Is he a loser or is he a keeper? THE FATE OF YOUR DATE by Stefanie Iris Weiss and Sherene Schostak (Chronicle, 2006) divines the answer. In this darling, easy-to-use guide to romance, Teen Vogue astrologers Stefanie Iris Weiss and Sherene Schostak demystify the mystical and make ancient practices practical. Each chapter covers a time-tested metaphysical method: astrology, tarot, spell-craft, and more. Organized into sections of Before, During, and After the Date, the book outlines which practices are best used when. Work some numerology on his phone number, read his palm while holding his hand, and cast a bit of white magic to get exactly what’s desired. The Fate of Your Date makes it a cinch to go forth, divine, and conquer!

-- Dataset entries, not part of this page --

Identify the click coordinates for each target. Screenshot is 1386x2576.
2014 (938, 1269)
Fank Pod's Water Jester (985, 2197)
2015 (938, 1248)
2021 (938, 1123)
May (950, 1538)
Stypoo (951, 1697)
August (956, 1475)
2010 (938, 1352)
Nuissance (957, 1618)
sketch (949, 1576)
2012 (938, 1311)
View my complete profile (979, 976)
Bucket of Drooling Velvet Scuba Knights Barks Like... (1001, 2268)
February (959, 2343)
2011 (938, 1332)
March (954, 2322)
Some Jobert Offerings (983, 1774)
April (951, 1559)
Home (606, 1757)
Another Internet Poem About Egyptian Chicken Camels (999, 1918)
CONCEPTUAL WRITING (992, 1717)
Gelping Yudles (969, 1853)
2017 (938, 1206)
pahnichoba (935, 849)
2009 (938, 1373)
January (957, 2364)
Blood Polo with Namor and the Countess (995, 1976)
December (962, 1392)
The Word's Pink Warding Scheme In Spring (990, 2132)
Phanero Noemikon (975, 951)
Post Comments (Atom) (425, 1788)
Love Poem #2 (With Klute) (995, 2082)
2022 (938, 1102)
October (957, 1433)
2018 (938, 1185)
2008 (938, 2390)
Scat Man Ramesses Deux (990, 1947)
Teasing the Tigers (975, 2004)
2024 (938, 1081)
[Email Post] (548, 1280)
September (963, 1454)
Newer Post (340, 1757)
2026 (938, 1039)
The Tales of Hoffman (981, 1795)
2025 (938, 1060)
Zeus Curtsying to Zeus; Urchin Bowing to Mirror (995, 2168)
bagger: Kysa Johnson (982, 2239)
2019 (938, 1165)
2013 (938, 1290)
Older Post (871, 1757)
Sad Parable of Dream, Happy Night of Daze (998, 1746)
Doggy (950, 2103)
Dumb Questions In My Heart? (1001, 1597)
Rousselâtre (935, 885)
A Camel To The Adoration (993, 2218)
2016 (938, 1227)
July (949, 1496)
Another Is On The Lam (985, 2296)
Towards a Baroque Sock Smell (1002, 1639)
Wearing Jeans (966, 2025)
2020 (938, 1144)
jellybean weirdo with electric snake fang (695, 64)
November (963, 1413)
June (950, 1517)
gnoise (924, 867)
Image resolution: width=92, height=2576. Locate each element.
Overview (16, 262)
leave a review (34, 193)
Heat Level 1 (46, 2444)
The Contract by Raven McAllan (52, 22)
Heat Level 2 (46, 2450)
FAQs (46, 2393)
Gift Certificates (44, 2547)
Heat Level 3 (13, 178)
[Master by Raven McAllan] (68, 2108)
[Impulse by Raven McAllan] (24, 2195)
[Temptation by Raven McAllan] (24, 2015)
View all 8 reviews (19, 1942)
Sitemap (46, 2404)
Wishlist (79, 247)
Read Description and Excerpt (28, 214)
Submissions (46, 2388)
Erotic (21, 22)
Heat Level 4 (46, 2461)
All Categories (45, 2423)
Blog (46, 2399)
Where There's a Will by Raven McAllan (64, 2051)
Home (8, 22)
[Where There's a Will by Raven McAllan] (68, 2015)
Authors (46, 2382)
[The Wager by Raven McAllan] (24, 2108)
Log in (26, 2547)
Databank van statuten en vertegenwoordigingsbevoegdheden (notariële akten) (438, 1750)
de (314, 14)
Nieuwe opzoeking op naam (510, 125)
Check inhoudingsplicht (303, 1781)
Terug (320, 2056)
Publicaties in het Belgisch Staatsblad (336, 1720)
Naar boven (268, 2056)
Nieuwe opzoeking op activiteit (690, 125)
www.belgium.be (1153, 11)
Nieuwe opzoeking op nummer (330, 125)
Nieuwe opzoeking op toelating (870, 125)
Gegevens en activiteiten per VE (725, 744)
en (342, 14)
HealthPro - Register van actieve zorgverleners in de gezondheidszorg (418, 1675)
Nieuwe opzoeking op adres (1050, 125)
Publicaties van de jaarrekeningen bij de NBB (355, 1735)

Famously elusive, Greta Garbo only had her picture taken when a contract required it. She shunned publicity, kept her private life a secret, and rejected the spotlight. Though ambivalent about fame and her public image, Garbo saved all of her favorite portraits, carefully archiving original prints by Clarence Sinclair Bull, Arnold Genthe, Ruth Harriet Louise, Edward Steichen, and Cecil Beaton, among others. Published in
GARBO: PORTRAITS FROM HER PRIVATE COLLECTIONS (Rizzoli, August 2005) for the first time are these portraits--impeccably reproduced in tritone, one more beautiful than the next. In addition, the book features family pictures, candid photographs, and letters previously viewed only by her closest friends and relatives. Scott Reisfield provides an intimate portrait of his great aunt, spanning well beyond her career in the public eye–from the earliest days in Sweden when she would sneak through the back door of the theater to see actors rehearse, to her later years in New York when she traveled exclusively through back entrances, side doors, and secret elevators. Co-author Robert Dance’s essay traces the evolution of the image of Garbo--from the ingénue of her first publicity shots to the icon that she became–while an illustrated film production history documents all the still photography and portraiture of her entire career.